= Yapılacak İşler =
A. Emisyon ticareti yazısına göre Türkiye'nin ilgilendiği ve uymaya çalıştığı sistem neden Avrupa Birliği Emisyon Ticaret Sistemi? Bir ile üç cümle arasında açıklayın.
B. Emisyon ticareti yazısında "Emisyon Ticaret Sistemi, adından anlaşılacağı üzere" diye başlayan paragrafı, ana bilgileri koruyarak madde madde yazın.
C. Emisyon ticareti ve madeni yağ sektörü üzerine olan yazıyı kaldığı yerden devam ettirin.

= Verilen Metin =
+-------+
13.2 C
İstanbul
19/11/2024
Makale

Semih Çalışkan – Emisyon Ticaret Sistemi (ETS) ve Madeni Yağ Sektörü

Sürdürülebilirlik kavramı, çevresel, sosyal ve yönetişim boyutlarıyla her sektörde önem kazanıyor. Karbon emisyonlarının azaltılması için Emisyon Ticaret Sistemi (ETS) gibi mekanizmalar kullanılıyor. ETS, işletmelere karbon salınım hakları tanıyarak, bu hakların ticaretini mümkün kılıyor ve çevresel sürdürülebilirliği destekliyor. İşletmeleri daha düşük karbon emisyonlu üretim süreçlerine geçmeye teşvik ederek de uluslararası rekabet güçlerini artırmayı amaçlıyor. Türkiye, 2025 yılına kadar kendi ulusal Emisyon Ticaret Sistemini devreye almayı hedeflerken, bu sistemin madeni yağ sektörü gibi enerji yoğun endüstriler üzerinde önemli etkileri olacağı aşikâr.

Sürdürülebilirlik kavramı son aylarda oldukça gündemde olan bir konu. Sürdürülebilir sıfatının neredeyse her sektörde her ürün ve hizmette kullanılması için çalışmalar tüm hızıyla devam ediyor. Sürdürülebilirlik kavramı üç boyuttan meydana geliyor: i) Çevresel Sürdürülebilirlik, ii) Sosyal Sürdürülebilirlik ve iii) Yönetişim Sürdürülebilirliği. Çevresel Sürdürülebilirlik boyutunda en popüler konu ise günümüzde karbon emisyonları. Bu yazımızda karbon emisyonlarının ekonomiye direkt etki yöntemlerinden biri olan emisyon ticaret sistemlerinden bahsedeceğiz.

Emisyon Ticaret Sistemi, adından anlaşılacağı üzere, karbon emisyonlarının ticareti anlamına geliyor. İşletmeler, otoritenin kontrolünde, kurallar çerçevesinde birbiriyle emisyon ticaretini gerçekleştiriyor. Pazara yakınlığımız ve ihracattaki payımız sebebiyle, ülkemizin ilgilendiği ve uymaya çalıştığı sistem Avrupa Birliği Emisyon Ticaret Sistemi. AB Emisyon Ticaret Sistemi 2005 yılından bugüne, yani yaklaşık 20 yıldır devam ediyor. Birlik bu konuda oldukça büyük bir tecrübeye sahip.

Ülkemizde emisyon ticaret sistemi ve karbon ayak izi vergisi kavramları son aylarda Maliye Bakanı Sayın Mehmet Şimşek’in açıklamalarıyla gündemi meşgul ediyor. Konu ile ilgili açıklamalara yönelik doğru bilgiye ulaşmaksa bir hayli güç. Sizler için Emisyon Ticaret Sistemi (ETS) ve sektöre olan etkilerini açıklamak üzere bu yazıyı kaleme aldım.
+-------+
= Ham Kayıtlar =
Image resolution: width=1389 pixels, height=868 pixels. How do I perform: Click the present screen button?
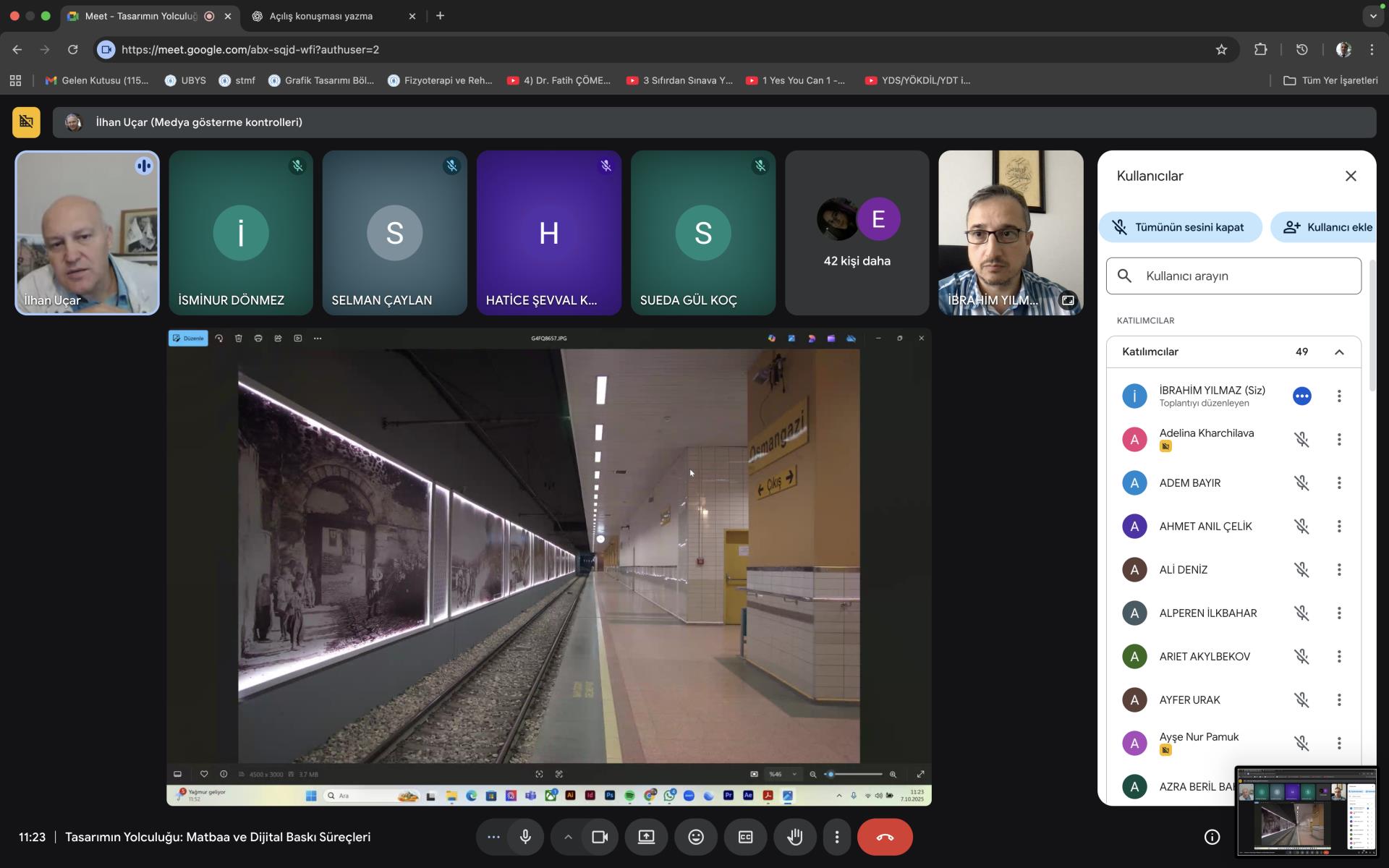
+-------+
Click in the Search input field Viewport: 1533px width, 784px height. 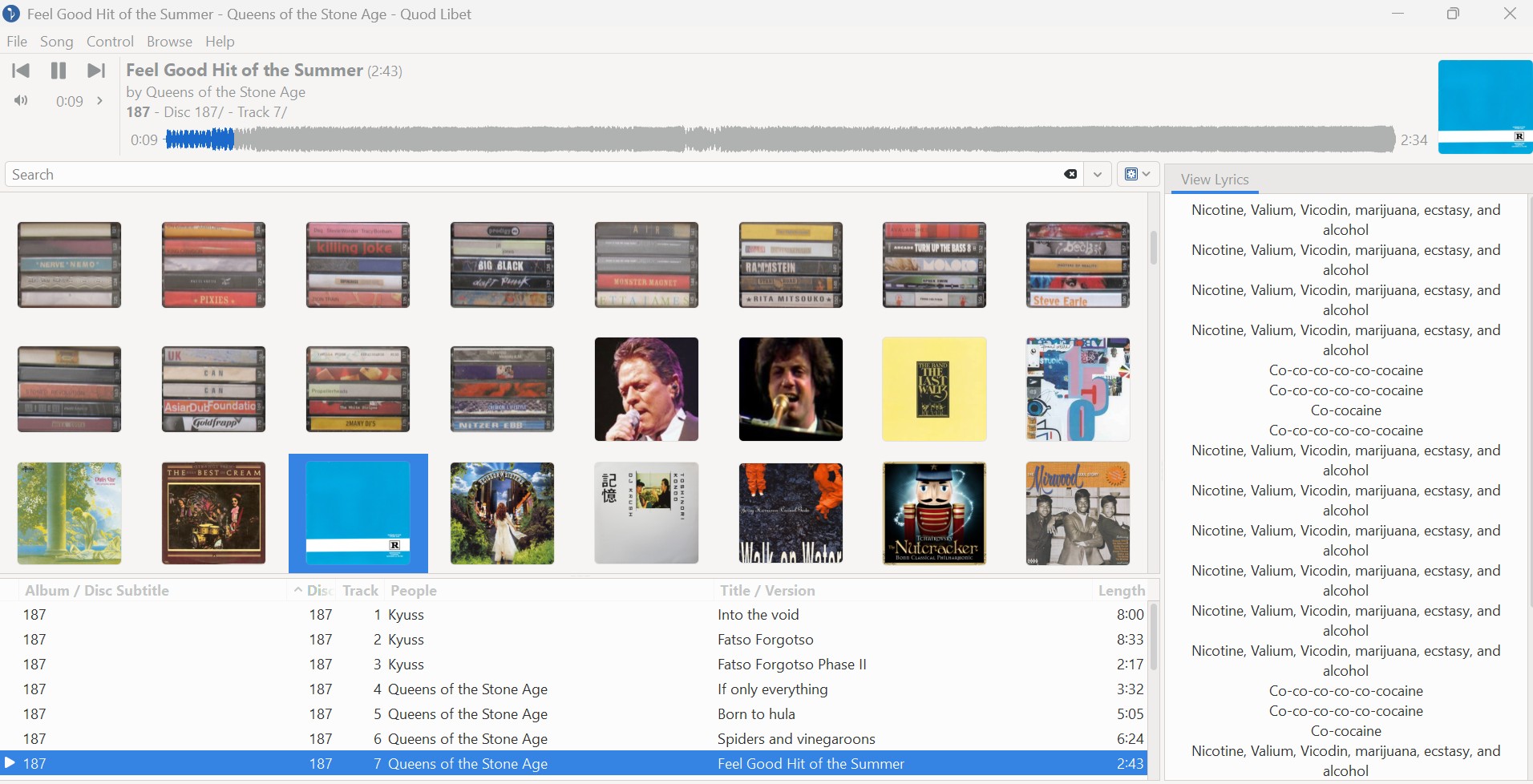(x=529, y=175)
+-------+
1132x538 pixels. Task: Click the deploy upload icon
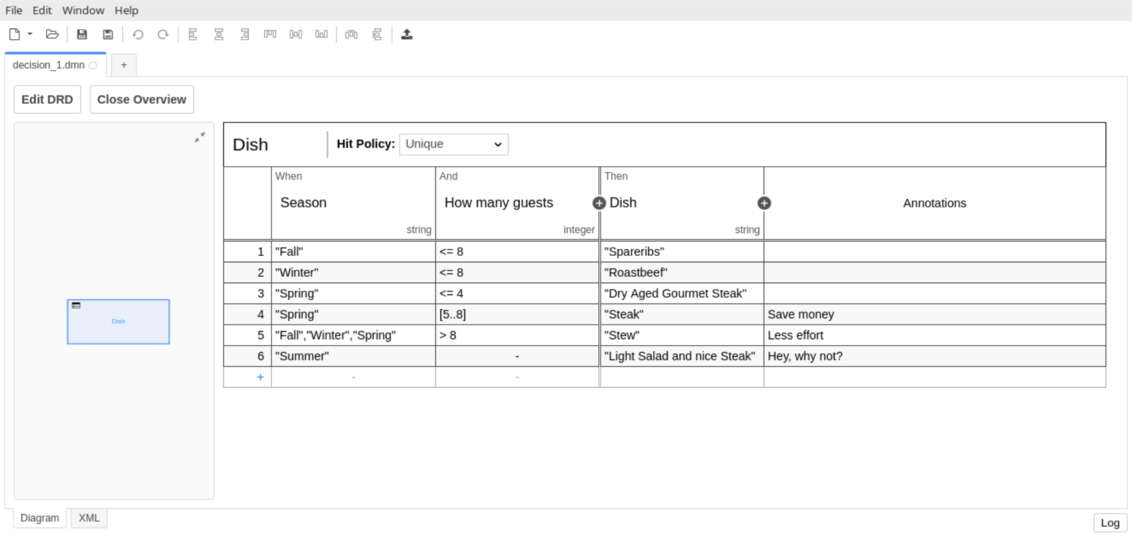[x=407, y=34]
+-------+
= Görevlere Göre Yanıtlar =
A. Yazıya göre bunun sebebi Türkiye'nin bu pazara yakınlığı ve ihracattaki payıdır. Bu yüzden ülkenin ilgilendiği ve uymaya çalıştığı sistem Avrupa Birliği Emisyon Ticaret Sistemi'dir.

B.
- Emisyon Ticaret Sistemi, karbon emisyonlarının ticareti anlamına gelir.
- İşletmeler, otoritenin kontrolünde ve kurallar çerçevesinde birbirleriyle emisyon ticareti yapar.
- Pazara yakınlık ve ihracattaki pay nedeniyle Türkiye'nin ilgilendiği ve uymaya çalıştığı sistem, Avrupa Birliği Emisyon Ticaret Sistemi'dir.
- AB Emisyon Ticaret Sistemi 2005'ten beri, yani yaklaşık 20 yıldır sürüyor ve Birlik bu konuda oldukça büyük bir tecrübeye sahip.

C.
Emisyon Ticaret Sistemi’nin işleyişi ve amacı

ETS, işletmelere belirli bir karbon salınım hakkı tanıyarak, bu hakların alım-satımını mümkün kılar. Bir işletme, kendisine tahsis edilen karbon salınım miktarını aşarsa, bu fazla salınımlar için karbon kredisi satın almak zorunda kalır. Bunun yanı sıra, emisyon limitlerinin altında kalan işletmeler, ellerinde kalan karbon haklarını piyasada satarak ek gelir elde edebilirler. Bu sistem, karbon salınımını azaltma konusunda işletmelere ekonomik teşvikler sunar ve aynı zamanda çevresel sürdürülebilirliği destekler.

Emisyon Ticaret Sistemi’nin devreye alınmasındaki temel amaç, enerji yoğun sektörlerin neden olduğu sera gazı emisyonlarını azaltmaktır. Avrupa Birliği’nin 2005 yılında uygulamaya koyduğu Avrupa Birliği Emisyon Ticaret Sistemi (EU ETS), dünyadaki en büyük ve en etkin emisyon ticaret sistemi olarak biliniyor. Türkiye, 2025 yılı itibarıyla kendi ulusal ETS’sini devreye almayı hedefliyor ve bu doğrultuda çeşitli adımlar atıyor.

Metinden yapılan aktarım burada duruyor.